## SOURCE MATERIAL

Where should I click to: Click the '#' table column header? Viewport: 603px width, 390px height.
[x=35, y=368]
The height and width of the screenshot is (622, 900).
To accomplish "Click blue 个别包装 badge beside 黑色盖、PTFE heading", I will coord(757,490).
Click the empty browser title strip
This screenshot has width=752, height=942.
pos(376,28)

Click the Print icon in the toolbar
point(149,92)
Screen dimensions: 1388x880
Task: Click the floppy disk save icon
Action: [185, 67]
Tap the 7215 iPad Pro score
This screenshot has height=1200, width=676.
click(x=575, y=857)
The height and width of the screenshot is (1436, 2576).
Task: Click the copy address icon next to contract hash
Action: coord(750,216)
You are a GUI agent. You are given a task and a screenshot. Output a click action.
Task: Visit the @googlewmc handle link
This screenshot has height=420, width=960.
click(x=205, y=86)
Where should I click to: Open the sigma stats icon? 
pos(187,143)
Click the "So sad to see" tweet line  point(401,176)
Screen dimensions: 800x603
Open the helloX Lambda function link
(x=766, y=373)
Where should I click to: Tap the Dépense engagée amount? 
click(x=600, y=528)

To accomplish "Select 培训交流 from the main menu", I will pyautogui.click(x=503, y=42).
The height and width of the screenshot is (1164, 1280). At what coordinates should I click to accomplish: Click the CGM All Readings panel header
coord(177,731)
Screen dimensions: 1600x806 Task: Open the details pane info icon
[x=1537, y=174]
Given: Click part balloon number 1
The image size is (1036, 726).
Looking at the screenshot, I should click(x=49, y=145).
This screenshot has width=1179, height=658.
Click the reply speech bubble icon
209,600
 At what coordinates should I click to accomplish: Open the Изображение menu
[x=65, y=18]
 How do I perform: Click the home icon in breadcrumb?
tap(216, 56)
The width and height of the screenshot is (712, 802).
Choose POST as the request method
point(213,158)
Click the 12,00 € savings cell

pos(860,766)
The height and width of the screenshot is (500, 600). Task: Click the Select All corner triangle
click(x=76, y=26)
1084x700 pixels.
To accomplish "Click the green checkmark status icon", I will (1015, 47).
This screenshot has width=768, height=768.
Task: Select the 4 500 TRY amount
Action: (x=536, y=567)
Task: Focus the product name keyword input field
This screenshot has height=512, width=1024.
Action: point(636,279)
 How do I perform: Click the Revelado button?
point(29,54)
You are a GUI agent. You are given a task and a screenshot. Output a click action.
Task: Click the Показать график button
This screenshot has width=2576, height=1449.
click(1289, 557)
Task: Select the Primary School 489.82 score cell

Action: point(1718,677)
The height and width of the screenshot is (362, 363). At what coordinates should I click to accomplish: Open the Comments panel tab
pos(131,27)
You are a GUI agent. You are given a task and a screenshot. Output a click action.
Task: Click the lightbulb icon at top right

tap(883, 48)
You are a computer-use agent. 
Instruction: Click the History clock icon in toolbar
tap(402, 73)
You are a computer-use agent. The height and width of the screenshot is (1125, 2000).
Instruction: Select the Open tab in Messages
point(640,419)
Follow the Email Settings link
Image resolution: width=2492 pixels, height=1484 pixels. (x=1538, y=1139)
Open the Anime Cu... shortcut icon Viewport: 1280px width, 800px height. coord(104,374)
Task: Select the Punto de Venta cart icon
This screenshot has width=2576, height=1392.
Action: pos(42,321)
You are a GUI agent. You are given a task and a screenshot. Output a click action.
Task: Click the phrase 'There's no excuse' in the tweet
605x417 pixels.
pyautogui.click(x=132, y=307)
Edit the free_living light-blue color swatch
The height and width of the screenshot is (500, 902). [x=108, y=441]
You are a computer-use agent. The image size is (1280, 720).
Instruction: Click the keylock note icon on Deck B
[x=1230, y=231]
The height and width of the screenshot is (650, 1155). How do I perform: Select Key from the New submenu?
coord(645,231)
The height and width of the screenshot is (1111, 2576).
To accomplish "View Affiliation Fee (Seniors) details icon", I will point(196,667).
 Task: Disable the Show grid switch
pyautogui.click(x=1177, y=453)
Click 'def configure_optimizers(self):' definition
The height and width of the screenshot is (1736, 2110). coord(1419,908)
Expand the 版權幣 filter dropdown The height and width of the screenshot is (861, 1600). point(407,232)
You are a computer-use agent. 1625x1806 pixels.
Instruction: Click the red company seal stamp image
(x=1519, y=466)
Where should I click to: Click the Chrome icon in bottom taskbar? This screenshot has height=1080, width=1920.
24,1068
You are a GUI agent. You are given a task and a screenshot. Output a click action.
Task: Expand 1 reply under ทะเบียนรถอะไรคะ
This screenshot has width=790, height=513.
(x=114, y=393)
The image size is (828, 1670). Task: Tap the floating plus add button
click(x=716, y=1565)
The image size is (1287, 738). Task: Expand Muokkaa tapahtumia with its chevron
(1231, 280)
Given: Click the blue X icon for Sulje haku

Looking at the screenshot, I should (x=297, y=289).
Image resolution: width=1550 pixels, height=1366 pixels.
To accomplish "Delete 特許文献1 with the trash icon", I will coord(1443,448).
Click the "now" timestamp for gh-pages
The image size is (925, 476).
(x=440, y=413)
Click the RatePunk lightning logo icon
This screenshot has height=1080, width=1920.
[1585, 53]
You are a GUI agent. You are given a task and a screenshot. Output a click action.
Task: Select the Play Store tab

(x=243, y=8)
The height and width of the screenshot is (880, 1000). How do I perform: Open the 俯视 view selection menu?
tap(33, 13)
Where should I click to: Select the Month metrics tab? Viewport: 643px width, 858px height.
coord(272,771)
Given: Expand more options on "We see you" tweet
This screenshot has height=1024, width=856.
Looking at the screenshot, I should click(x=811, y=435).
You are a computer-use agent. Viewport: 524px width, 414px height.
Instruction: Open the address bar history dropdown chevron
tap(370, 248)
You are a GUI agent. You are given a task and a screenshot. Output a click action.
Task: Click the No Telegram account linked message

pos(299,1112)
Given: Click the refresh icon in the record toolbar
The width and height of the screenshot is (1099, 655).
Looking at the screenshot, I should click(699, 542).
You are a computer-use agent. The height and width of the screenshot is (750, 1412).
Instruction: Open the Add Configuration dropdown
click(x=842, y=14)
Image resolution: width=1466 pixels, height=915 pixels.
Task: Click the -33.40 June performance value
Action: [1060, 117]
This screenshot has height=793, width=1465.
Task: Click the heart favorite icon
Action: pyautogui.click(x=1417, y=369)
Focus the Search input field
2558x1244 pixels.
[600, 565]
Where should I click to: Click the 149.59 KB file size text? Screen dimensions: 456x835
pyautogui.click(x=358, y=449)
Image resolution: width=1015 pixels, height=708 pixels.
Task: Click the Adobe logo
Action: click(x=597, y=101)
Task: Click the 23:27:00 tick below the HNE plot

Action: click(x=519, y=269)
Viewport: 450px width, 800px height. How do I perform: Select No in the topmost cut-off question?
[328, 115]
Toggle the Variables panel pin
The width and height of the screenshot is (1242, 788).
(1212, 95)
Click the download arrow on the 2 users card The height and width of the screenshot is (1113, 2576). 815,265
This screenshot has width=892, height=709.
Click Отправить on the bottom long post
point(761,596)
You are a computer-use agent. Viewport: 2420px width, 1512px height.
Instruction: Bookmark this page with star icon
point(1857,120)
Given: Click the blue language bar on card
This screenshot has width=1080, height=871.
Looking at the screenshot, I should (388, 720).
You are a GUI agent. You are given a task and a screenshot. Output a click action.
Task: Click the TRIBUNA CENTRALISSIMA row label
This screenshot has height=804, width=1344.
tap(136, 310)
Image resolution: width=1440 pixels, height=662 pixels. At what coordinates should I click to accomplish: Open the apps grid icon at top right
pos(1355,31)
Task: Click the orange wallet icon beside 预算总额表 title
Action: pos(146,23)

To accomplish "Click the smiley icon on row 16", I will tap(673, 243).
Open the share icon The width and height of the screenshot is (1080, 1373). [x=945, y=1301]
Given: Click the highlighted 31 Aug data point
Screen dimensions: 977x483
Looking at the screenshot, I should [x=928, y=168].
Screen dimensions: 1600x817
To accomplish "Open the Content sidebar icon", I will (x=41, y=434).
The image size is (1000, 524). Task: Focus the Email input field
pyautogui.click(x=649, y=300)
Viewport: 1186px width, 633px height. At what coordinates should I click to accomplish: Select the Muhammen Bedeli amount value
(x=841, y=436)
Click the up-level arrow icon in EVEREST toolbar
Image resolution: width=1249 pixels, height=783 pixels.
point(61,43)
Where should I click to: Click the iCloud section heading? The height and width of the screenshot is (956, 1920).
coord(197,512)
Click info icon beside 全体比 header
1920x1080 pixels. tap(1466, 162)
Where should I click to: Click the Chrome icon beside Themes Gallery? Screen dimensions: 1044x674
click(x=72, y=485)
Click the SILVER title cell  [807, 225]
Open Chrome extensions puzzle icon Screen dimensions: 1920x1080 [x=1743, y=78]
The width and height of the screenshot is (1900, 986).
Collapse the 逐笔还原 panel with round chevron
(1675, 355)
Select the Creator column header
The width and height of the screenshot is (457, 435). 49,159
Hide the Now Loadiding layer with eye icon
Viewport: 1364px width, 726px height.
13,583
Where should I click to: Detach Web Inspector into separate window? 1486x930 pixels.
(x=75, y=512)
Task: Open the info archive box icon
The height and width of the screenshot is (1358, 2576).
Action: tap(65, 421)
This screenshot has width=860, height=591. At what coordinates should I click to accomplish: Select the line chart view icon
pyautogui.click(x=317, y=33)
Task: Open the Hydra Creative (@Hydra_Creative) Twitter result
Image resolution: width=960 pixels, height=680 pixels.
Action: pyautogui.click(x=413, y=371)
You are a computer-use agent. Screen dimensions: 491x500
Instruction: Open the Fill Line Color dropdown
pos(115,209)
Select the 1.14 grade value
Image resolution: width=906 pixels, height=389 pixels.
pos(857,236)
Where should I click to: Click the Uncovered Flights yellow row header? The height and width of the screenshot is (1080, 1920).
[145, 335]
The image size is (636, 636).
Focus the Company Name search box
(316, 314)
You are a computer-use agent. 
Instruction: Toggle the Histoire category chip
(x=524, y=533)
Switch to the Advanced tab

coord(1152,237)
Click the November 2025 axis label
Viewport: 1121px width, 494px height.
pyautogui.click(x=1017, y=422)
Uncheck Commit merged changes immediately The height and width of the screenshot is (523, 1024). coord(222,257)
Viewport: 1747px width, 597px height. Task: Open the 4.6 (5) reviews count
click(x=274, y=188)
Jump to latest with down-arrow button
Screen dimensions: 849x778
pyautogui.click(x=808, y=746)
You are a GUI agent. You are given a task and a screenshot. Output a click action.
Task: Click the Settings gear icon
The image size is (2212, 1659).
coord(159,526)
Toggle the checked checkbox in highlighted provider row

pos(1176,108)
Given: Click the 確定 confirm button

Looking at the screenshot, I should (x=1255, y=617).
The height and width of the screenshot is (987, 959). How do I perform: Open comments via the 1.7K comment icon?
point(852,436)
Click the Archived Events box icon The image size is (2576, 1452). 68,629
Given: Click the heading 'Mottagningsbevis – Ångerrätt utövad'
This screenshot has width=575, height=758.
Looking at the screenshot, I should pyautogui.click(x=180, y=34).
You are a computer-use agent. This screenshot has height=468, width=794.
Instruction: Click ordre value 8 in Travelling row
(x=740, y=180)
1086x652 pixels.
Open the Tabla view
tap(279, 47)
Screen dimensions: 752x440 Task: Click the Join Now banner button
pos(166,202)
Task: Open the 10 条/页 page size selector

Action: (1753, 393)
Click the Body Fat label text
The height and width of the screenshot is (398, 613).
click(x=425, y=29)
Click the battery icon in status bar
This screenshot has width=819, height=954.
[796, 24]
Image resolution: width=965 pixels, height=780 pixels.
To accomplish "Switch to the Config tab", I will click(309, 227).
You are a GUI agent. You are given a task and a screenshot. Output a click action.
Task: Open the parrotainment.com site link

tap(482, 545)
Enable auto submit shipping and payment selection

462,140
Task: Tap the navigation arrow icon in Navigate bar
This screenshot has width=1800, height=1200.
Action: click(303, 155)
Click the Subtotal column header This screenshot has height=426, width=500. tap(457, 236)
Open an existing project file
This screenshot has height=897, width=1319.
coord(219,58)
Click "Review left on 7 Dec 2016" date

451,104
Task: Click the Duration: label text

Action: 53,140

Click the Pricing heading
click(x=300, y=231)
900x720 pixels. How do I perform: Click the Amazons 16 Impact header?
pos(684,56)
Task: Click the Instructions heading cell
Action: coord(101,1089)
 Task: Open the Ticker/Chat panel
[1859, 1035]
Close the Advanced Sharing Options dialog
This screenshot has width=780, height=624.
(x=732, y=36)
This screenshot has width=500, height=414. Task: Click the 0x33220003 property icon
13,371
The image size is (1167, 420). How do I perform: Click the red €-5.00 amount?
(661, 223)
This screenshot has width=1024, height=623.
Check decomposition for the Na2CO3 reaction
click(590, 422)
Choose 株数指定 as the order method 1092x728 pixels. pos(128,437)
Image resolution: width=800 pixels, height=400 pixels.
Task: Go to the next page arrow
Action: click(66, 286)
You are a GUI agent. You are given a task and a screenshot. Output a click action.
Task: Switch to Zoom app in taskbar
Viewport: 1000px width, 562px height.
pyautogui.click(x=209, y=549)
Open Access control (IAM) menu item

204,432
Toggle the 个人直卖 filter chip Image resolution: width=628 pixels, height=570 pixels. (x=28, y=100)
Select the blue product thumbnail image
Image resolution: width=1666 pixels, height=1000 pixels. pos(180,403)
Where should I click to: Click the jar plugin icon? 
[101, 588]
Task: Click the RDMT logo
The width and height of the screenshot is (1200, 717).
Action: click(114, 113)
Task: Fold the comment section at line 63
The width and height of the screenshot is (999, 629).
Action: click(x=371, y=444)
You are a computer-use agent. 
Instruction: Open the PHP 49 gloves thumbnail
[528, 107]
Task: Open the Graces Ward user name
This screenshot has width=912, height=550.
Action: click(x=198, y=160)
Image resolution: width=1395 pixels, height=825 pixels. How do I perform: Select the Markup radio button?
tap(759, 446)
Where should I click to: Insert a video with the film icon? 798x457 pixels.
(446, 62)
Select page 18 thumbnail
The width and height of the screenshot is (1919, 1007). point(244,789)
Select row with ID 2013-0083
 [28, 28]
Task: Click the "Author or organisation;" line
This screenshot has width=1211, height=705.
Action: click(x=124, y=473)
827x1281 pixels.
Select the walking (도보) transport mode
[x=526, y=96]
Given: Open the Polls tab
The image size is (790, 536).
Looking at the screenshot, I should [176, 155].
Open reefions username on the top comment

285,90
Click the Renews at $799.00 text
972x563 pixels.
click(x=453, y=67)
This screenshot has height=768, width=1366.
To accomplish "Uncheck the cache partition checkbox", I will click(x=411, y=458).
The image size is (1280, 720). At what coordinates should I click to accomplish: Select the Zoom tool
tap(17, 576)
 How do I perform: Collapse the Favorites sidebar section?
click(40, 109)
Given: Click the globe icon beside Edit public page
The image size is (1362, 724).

## WORK TO COMPLETE
Please rewrite the records starting at the line that contains "Task: Focus the product" and ending at the line that contains "Action: pos(42,321)", with "icon" replaced by "symbol" and everything else left unchanged.

## THE REPLY
Task: Focus the product name keyword input field
This screenshot has height=512, width=1024.
Action: point(636,279)
 How do I perform: Click the Revelado button?
point(29,54)
You are a GUI agent. You are given a task and a screenshot. Output a click action.
Task: Click the Показать график button
This screenshot has width=2576, height=1449.
click(1289, 557)
Task: Select the Primary School 489.82 score cell

Action: point(1718,677)
The height and width of the screenshot is (362, 363). At what coordinates should I click to accomplish: Open the Comments panel tab
pos(131,27)
You are a GUI agent. You are given a task and a screenshot. Output a click action.
Task: Click the lightbulb symbol at top right

tap(883, 48)
You are a computer-use agent. 
Instruction: Click the History clock symbol in toolbar
tap(402, 73)
You are a computer-use agent. The height and width of the screenshot is (1125, 2000).
Instruction: Select the Open tab in Messages
point(640,419)
Follow the Email Settings link
Image resolution: width=2492 pixels, height=1484 pixels. (x=1538, y=1139)
Open the Anime Cu... shortcut symbol Viewport: 1280px width, 800px height. coord(104,374)
Task: Select the Punto de Venta cart symbol
This screenshot has width=2576, height=1392.
Action: pos(42,321)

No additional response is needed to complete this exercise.